---- Provided records
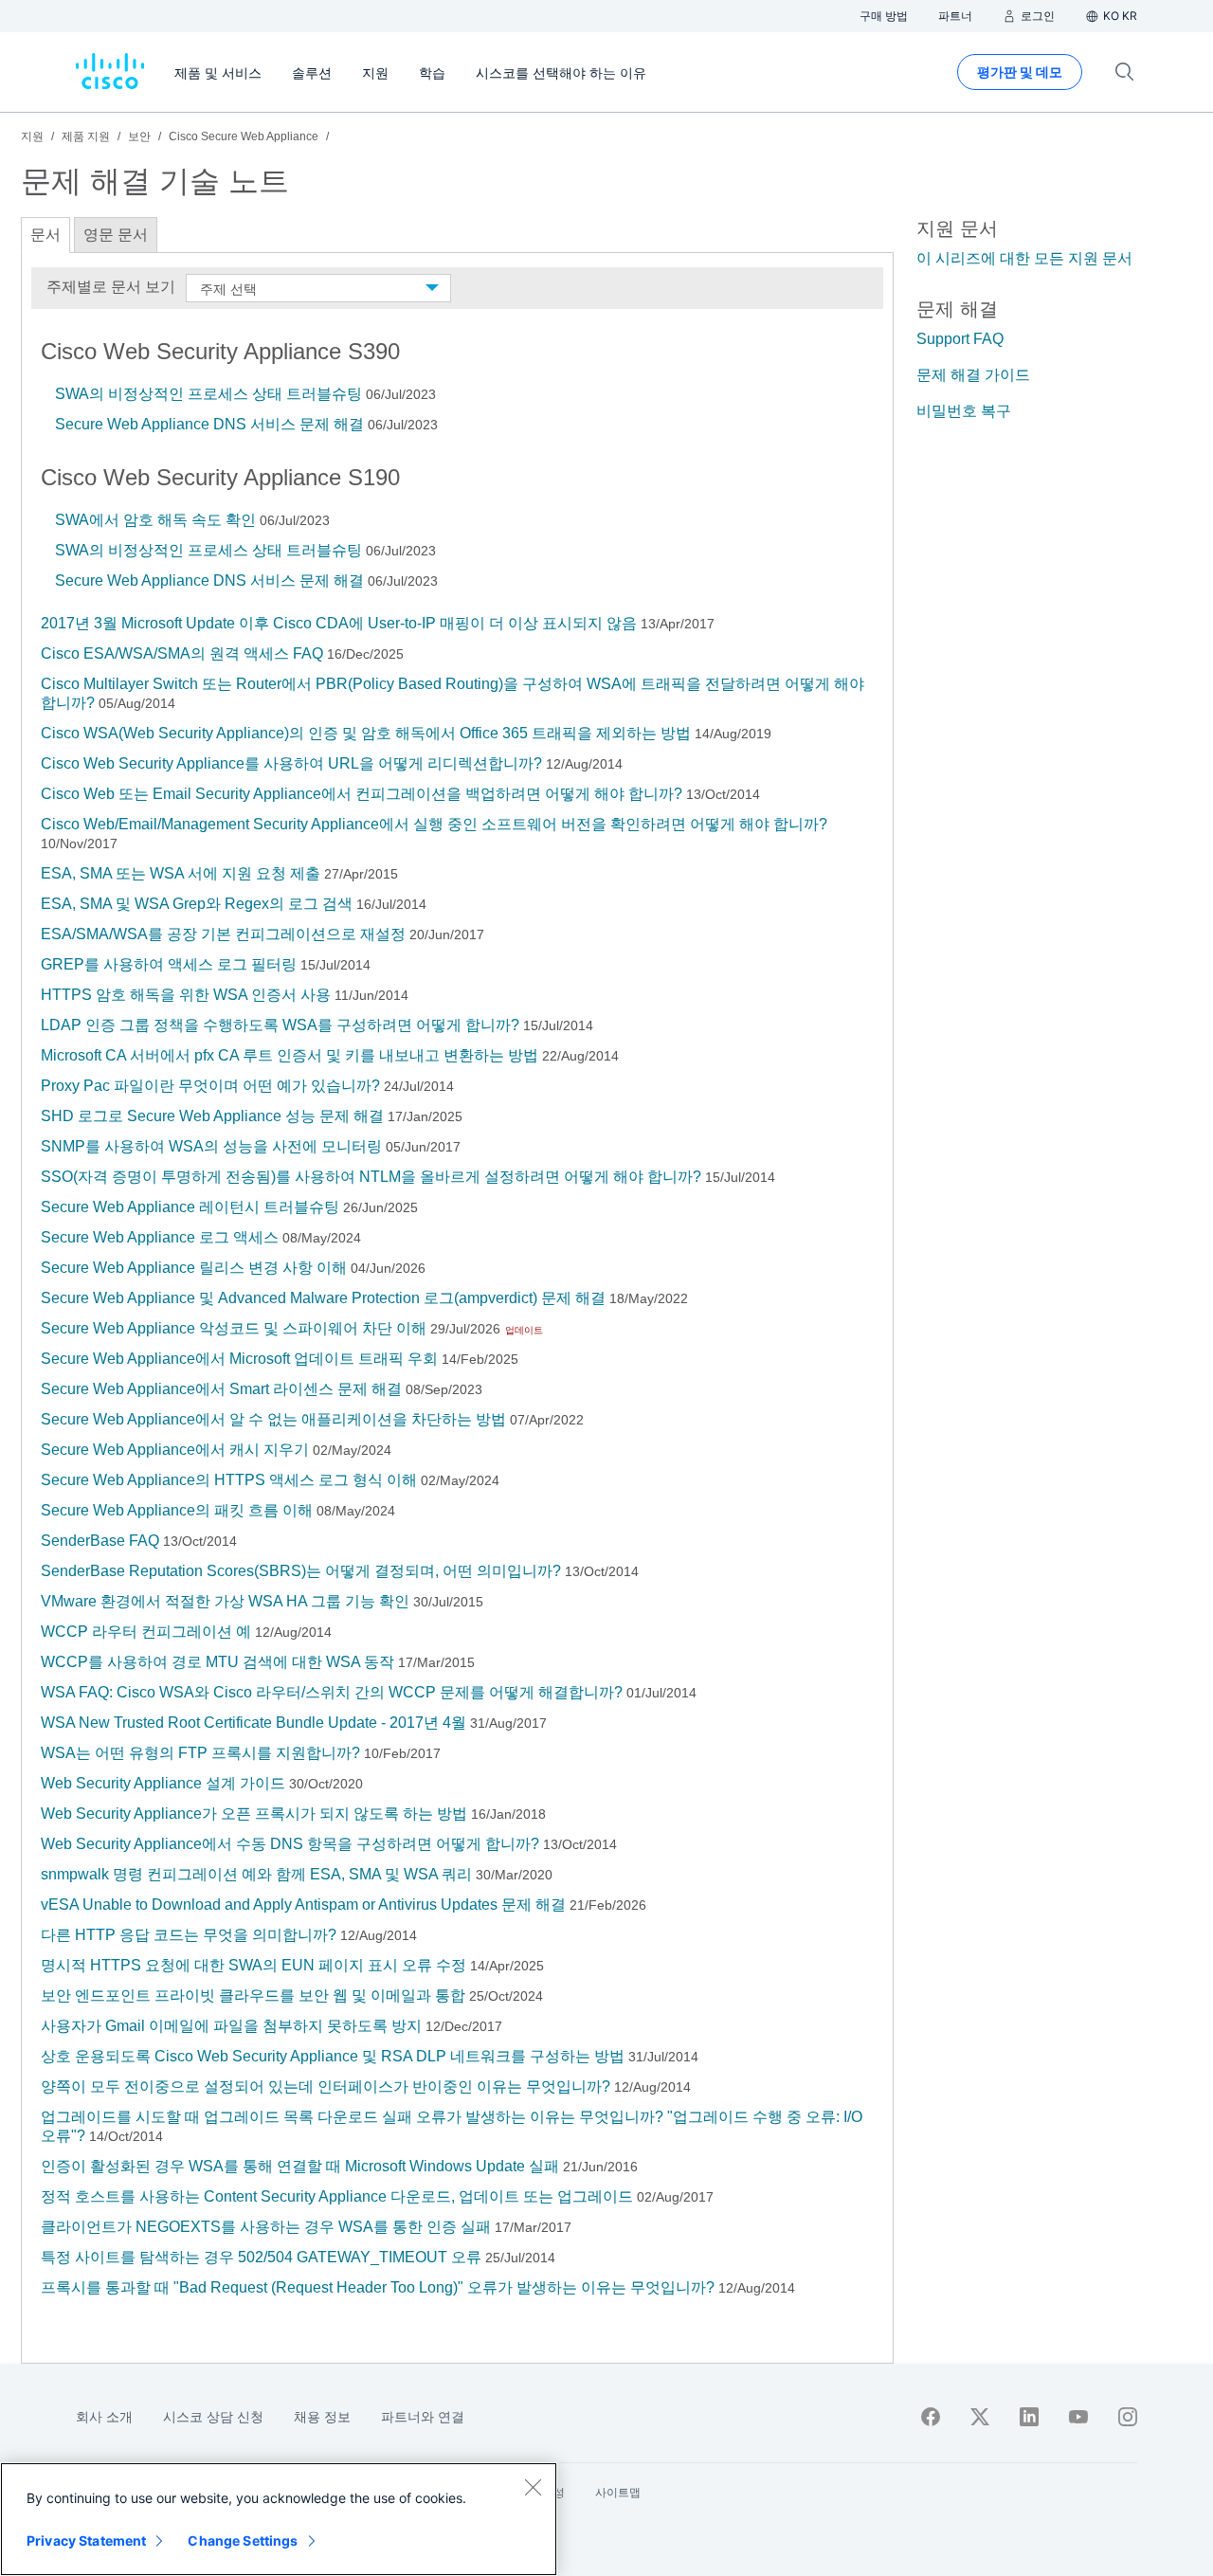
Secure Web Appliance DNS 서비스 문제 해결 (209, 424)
--------
---- Provided records
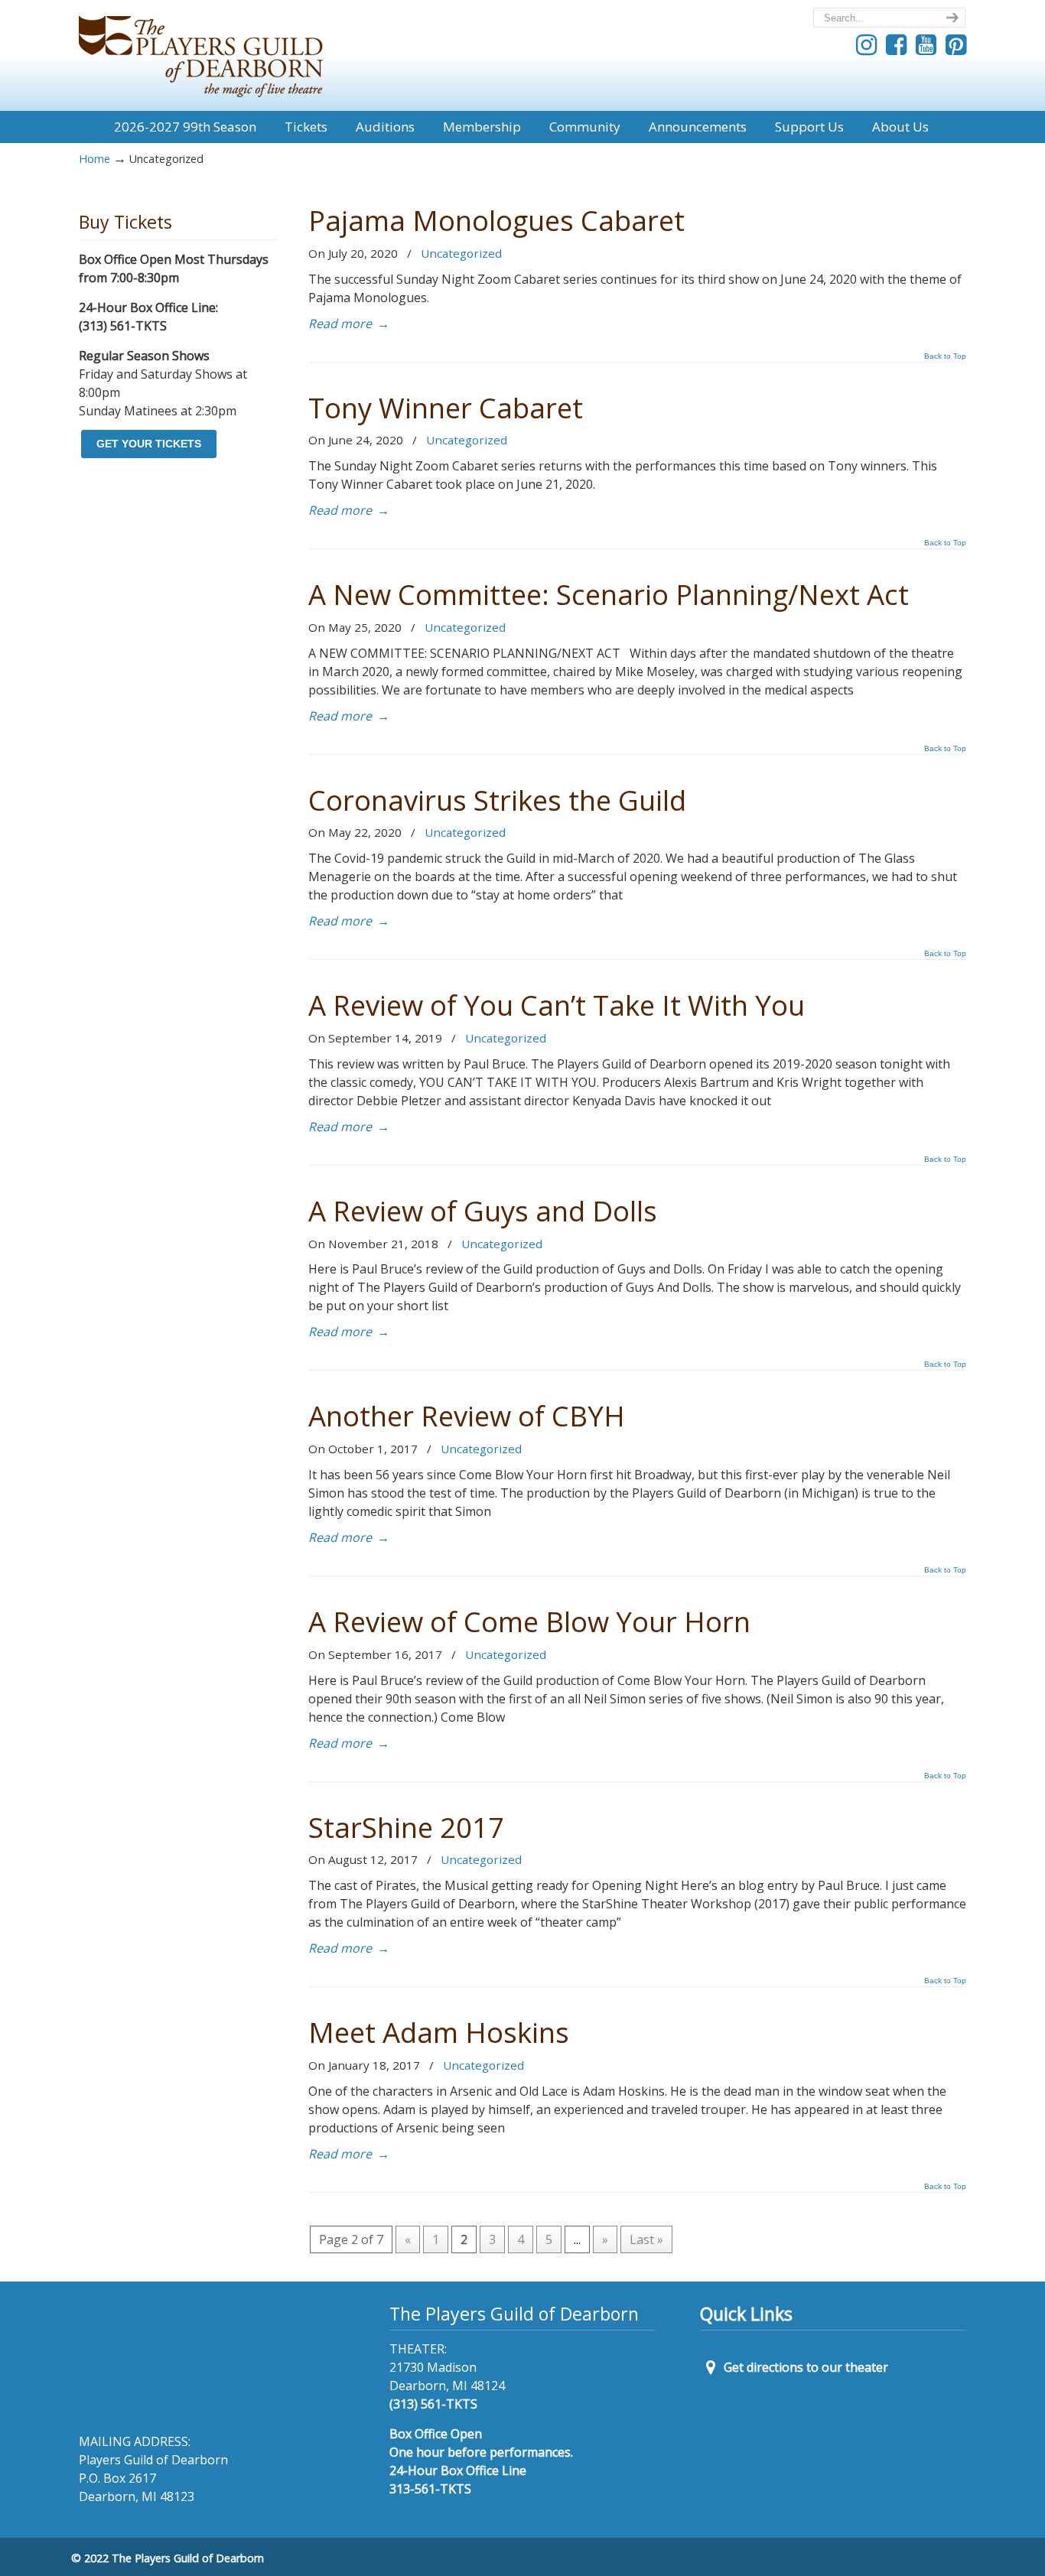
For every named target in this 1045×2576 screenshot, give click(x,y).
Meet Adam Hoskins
--------
---- Provided records
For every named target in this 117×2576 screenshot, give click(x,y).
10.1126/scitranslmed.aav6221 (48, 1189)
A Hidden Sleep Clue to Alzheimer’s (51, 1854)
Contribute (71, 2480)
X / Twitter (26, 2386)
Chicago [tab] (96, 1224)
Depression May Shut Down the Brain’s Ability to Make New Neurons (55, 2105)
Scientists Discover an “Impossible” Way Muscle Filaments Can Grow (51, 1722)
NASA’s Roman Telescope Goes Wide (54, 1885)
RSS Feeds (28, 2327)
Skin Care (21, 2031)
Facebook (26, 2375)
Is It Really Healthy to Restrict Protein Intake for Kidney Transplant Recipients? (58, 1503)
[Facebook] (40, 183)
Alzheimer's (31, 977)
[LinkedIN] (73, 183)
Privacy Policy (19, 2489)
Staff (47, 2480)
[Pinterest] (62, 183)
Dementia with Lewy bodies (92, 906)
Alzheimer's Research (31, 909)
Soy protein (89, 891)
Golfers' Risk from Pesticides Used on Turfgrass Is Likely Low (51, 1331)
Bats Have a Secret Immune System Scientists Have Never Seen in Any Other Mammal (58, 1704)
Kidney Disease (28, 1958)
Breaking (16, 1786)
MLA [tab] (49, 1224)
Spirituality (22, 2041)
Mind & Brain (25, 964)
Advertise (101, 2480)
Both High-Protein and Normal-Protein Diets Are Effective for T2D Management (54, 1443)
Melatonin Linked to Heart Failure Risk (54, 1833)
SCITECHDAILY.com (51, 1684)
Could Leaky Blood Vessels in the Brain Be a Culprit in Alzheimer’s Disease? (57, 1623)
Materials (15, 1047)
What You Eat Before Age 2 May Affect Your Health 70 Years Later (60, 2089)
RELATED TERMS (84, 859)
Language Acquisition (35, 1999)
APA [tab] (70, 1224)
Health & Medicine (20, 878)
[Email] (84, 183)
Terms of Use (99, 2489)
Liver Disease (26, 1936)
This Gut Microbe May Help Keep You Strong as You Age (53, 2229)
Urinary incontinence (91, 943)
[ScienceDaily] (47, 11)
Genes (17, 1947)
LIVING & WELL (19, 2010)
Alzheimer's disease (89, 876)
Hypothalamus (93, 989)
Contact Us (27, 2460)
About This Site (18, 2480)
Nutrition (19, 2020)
--------
Find the lines in the records that contain the word "Alzheimer", then copy every one of them.

A Hidden Sleep Clue to Alzheimer’s (51, 1854)
Alzheimer's (31, 977)
Alzheimer's Research (31, 909)
Could Leaky Blood Vessels in the Brain Be a Culprit in Alzheimer’s Disease? (57, 1623)
Alzheimer's disease (89, 876)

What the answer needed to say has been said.